刘梦棣将太子好一通说,并告诉太子,做任何事情都要考虑到臣子们对自己所言所行的看,是不得乱来的。
太子其实很不喜欢别人对自己进行说教,对于刘梦棣的话他左耳进右耳出,全然没放在心上,只是让刘梦棣与他去一趟石家大院。
刘梦棣哪里会肯。
他让太子在帮忙发完丧以后快些回大明宫向皇帝汇报发丧的情况,顺便领个赏。
太子不太愿意回去,最后是被刘梦棣威胁说要将他一起给埋进去,那太子才十分不甘心得回去了。
太子回到东宫之时,皇帝正派人来找太子。
刘泷正要训斥太子无故离宫之时,那太子便与皇帝说了自己是去发丧所以不在东宫。
就这么几句话,刘泷的气马上就消了下去,还将太子好一阵夸奖。
而后皇帝刘泷才问起了关于丧事的情况。
太子说到丧事办得极为简陋,连个宾客都没有,这让皇帝即觉得内疚又觉得庆幸。
而刘梦棣这一边却是出了一些状况。
文卿梅自小就没有母亲,是其父又当爹又当妈地将其拉扯长大。
正是因为如此文卿梅对文延贞有着比别人对父亲更深的亲情。
所以文卿梅当时哭得极为伤心,差点就晕死过去,还是刘梦棣在她身边陪着,这才让文卿梅觉得好一些。

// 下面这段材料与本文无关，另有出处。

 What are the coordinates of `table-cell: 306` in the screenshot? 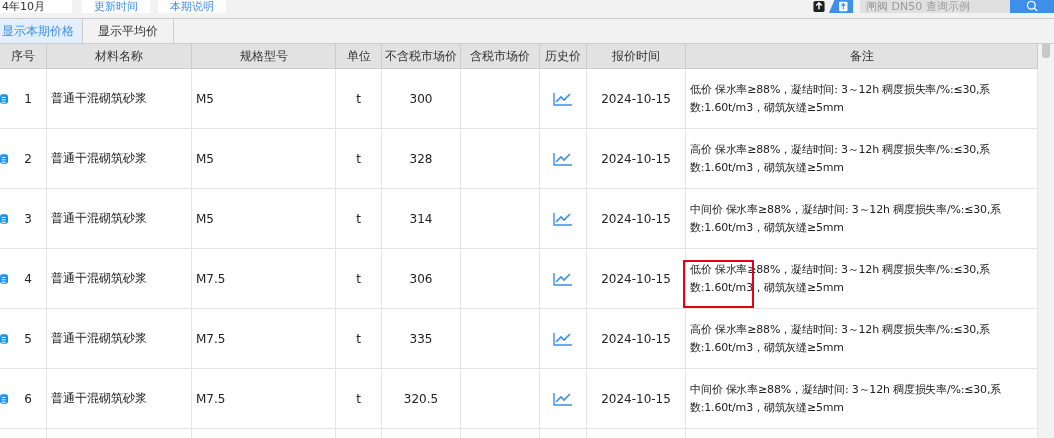 It's located at (421, 278).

原本刘梦棣是想今天这一天什么都不做,就好好地陪在文卿梅的身边,安慰安抚着她。
也不知那落尘姑娘是有意还是无意,竟是传来了一个极好又极不好的消息。
薛珙终于上当了!
刘梦棣想去看个究竟,却又舍不得离开文卿梅的身边,这让他好生为难。
文卿梅好似看出了刘梦棣有事,在文延贞下葬之后便与刘梦棣说了一些使其宽心的话,说自己没事什么的。
刘梦棣不太放心,只得将落尘姑娘留下来陪伴文卿梅,而后才带着宋琏一起离开了文卿梅的身边。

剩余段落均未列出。